= Lee Gi-seong =

South Korean poet (born 1966)

Lee Gi-seong (born 1966) is a South Korean poet. She was born in Seoul and earned her bachelors and master's from Ewha Womans University in Korean Literature. She is currently working as a lecturer at her alma mater. She is praised as a modernist poet who uniquely expresses the inner anxiety of modern society. She received the Hyundae Literary Award in 2015.

==Education==
She received a doctorate degree for her paper on modernist poetry, and her own poetry is also described as belonging to modernism.

== Life ==
Lee's career started in 1998 when she published the poems "Jihado ipgu-eseo" (지하도 입구에서 At the Entrance of the Underground Passage), "Uponeup" (우포늪 Upo Marsh), and "Amudo boji mot-han punggyeong" (아무도 보지 못한 풍경 A Scene Nobody Has Seen) in Literature and Society, as well as a critical essay in 2001 in 21st Century Literature. Currently, she is a lecturer at Ewha Womans University. She has published poetry collections Bulssuk naemin son (불쑥 내민 손 Suddenly Given Hand), and Ta-ileu modeun gut (타일의 모든 것 Everything About Tiles). Her poetry was also published in the poetry journal Po&sie's special issue on Korean poets.

== Writing ==
From the time of her debut, Lee Gi-seong was praised as 'a poet that had carved out a territory of her own with thoroughly detailed description of the ruinous aspect of life'. As such, she dramatically transcribes the tragic parts of life. She persistently captures the scenes of devastation in life, and describes them in her own language. This gives her work a fantastical, yet ordinary feeling. Kim Sa-in has stated that she has a perspective on life that 'doesn't lose social acuteness, but also doesn't allow excessive passion to overrun her poetry, that she does not take lightly the individuality of her own voice and creative methods while still following her era, and that she maintains decency while possessing anger and sadness'.

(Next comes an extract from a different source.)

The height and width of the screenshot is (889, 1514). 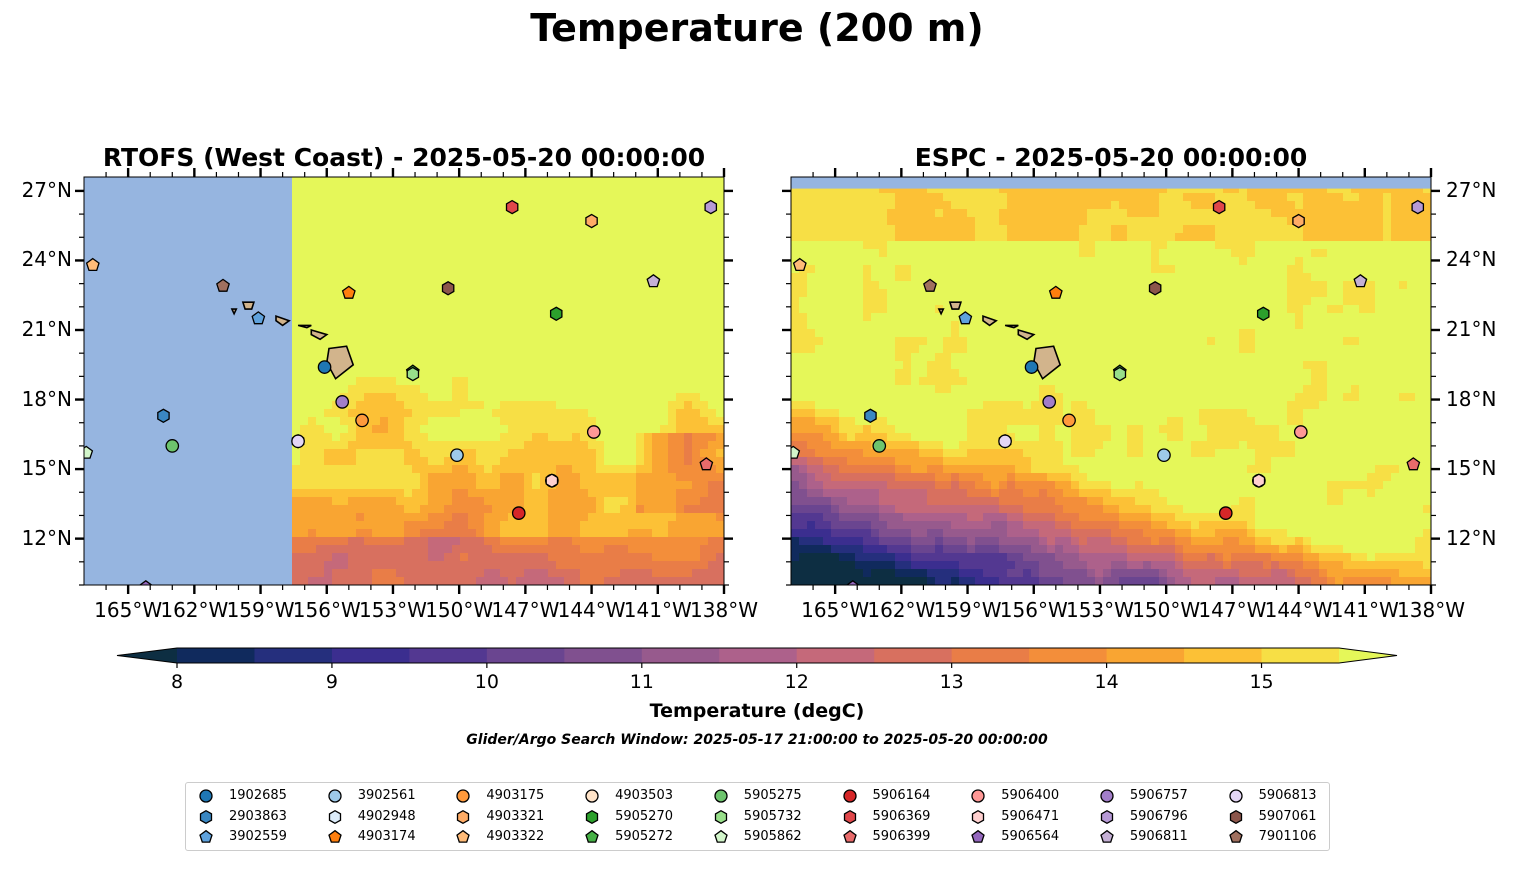 I want to click on lon-tick-label: 159°W, so click(x=260, y=610).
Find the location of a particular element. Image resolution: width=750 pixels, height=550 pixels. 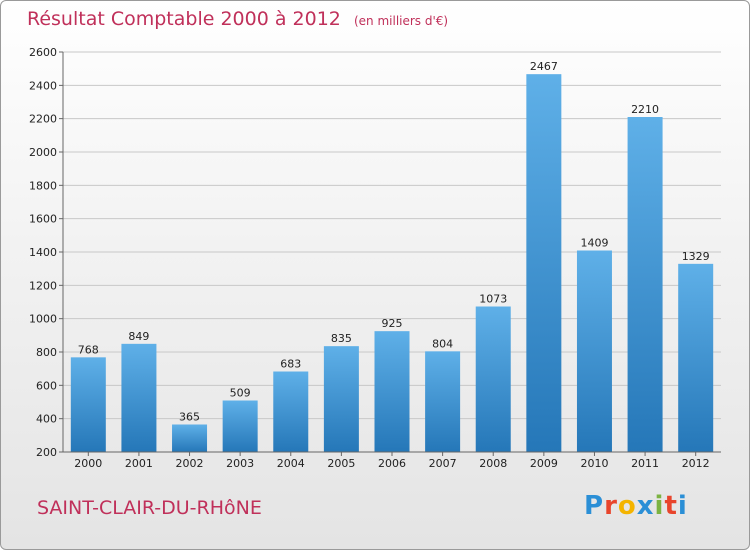

bar-value-label: 683 is located at coordinates (290, 364).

In her first poetry collection Bulssuk naemin son (불쑥 내민 손; Suddenly Given Hand), published in 2004, is a detailed record of life in a city marred by death and corruption. Also, this collection has painfully depicted the process of how a modern person becomes aware of the uncomfortable discord, loneliness, and desolation that unexpectedly arise from everyday life.

From then on, Lee Gi-seong has often used the method distorting her perspective on the objective world. Her second poetry collection, Ta-ileu modeun gut (타일의 모든 것; Everything About Tiles), has developed such aspect of her poetry. Here, despite the poet having 'unpleasant passion' for facing against the gray reality, rather than literally describing that, she reveals her 'reckless courage' for finding another way.

Recently, with a more mature perspective, the poet describes the life of a modern person that lives as an anonymous being. In her poetry, those that are left in want show emotions such as depression, sadness, grief, and lethargy. However, she does not only mire in futility, but rather attempts to overcome such emotions through self-reflection and action. By reminding herself of the vitality of 'language' and 'poetry' in a corrupt world, she is exploring the possibility of new poetic potential.

==Awards and honours==
She was awarded the Hyundae Literary Award in 2015 for Gul sonyeonui norae (굴 소년의 노래 The Oyster Boy's Song).

== Works ==

=== Poetry collections ===
- Bulssuk naemin son (불쑥 내민 손; Suddenly Given Hand), Munhakgwajiseongsa, 2004.
- Ta-ileu modeun gut (타일의 모든 것; Everything About Tiles), Munhakgwajiseongsa, 2010.
- Chaesikju-uijaui siktak (채식주의자의 식탁; The Table of a Vegetarian), Munhakgwajiseongsa, 2015.

=== Critical essays ===
- Modeonijeumui simyeoneul geonneoneun sijeok yeojeong (모더니즘의 심연을 건너는 시적 여정; A Poetic Journey Across Modernism's Inner Side), Somyeongchulpan, 2006.
- Uri, yukwaehan sajeonkkundeul (우리, 유쾌한 사전꾼들; We, the Happy Counterfeiters), Somyeongchulpan, 2009
- Baekji wiui son (백지 위의 손; The Hand Above the Blank Paper), Kepoibooks, 2015.